4 Summary of new evidence and implications for review

Table 3 Summary of new evidence and implications for review
Area Recommendation New evidence

Prognostic ability

How well CaRi‑Heart predicts cardiac risk in a UK population, especially in the following groups:

  • women

  • people from different ethnic backgrounds

  • people who do not have CAD identified on CTCA.

The AI‑Risk algorithm predicted cardiac death and MACE in the whole cohort and for people without obstructive CAD. AI‑Risk appeared to overestimate risk in people with obstructive CAD. AUC results indicate that adding AI‑Risk to QRISK3 and CAD‑RADS 2.0 improved its prognostic ability for cardiac mortality and MACE.

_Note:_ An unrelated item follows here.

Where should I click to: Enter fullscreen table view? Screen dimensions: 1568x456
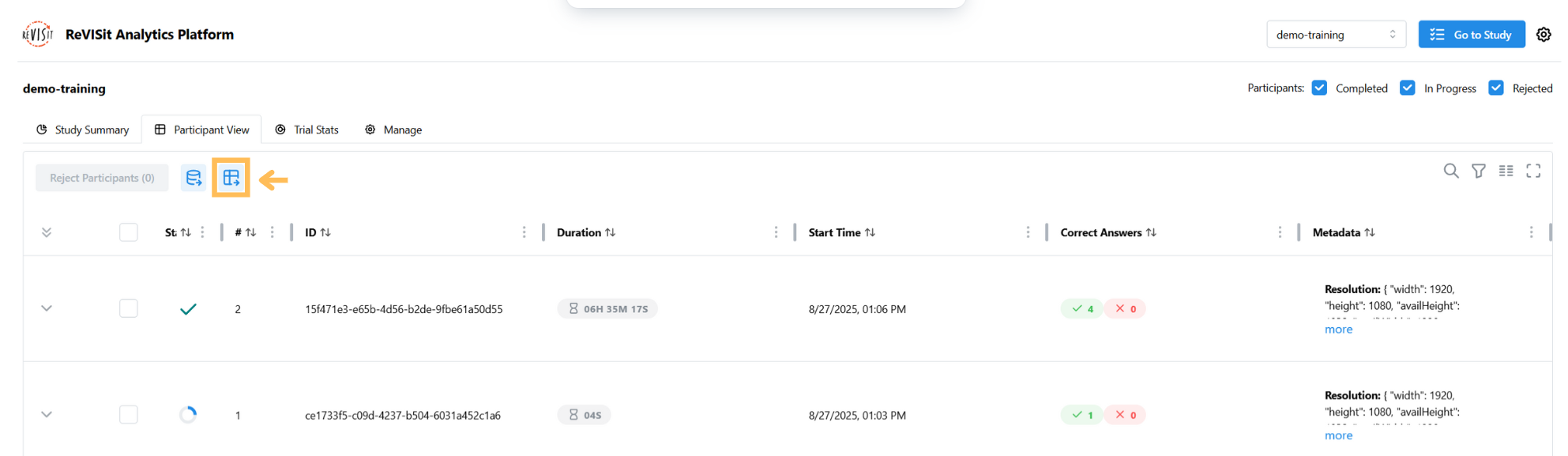pos(1533,171)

The confidential results on the prognostic performance of the AI-Risk algorithm in people from different demographic and socioeconomic backgrounds are available from Chan et al. (2024b).

Clinical decision making

How CaRi‑Heart results affect clinical decision making compared with UK standard clinical practice

In a real-world study, using CaRi‑Heart results led to changes in clinical management in 45% of people, which included:

  • initiation of statin treatment for 24% of people

  • increase in statin dosage for 13% of people

  • initiation of additional treatments beyond statins for 8% of people.

Clinical outcomes

How clinical outcomes might change for people with suspected CAD who have had CaRi‑Heart testing and appropriate treatment

There is no direct evidence on how this could result in changes to clinical outcomes. Linked-evidence modelling has been used to establish the effect size of statins on different cardiovascular outcomes in different risk groups.

Costs

The costs to the NHS of using CaRi‑Heart

A model was developed to compare AI‑Risk in addition to standard care versus standard care over a person's lifetime. Using linked-evidence modelling, a simulation of 5,000 people after implementing CaRi-Heart estimated a reduction in events of:

  • myocardial infarction (11%)

  • stroke (4%)

  • heart failure (4%)

  • cardiac death (12%).

ICERs were calculated using 3 different costs for AI-Risk: £300, £500 and £700 per scan. ICERs were £1,371, £2,307 and £3,244, respectively.

The budget impact over 5 years was calculated assuming £700 per scan and gradual uptake up to 20% by year 5. This came to £30,169,955 for year 5.

Abbreviations: AUC, area under the curve; CAD, coronary artery disease; CTCA, CT coronary angiography; ICER, incremental cost-effectiveness ratio; MACE, major adverse cardiac events.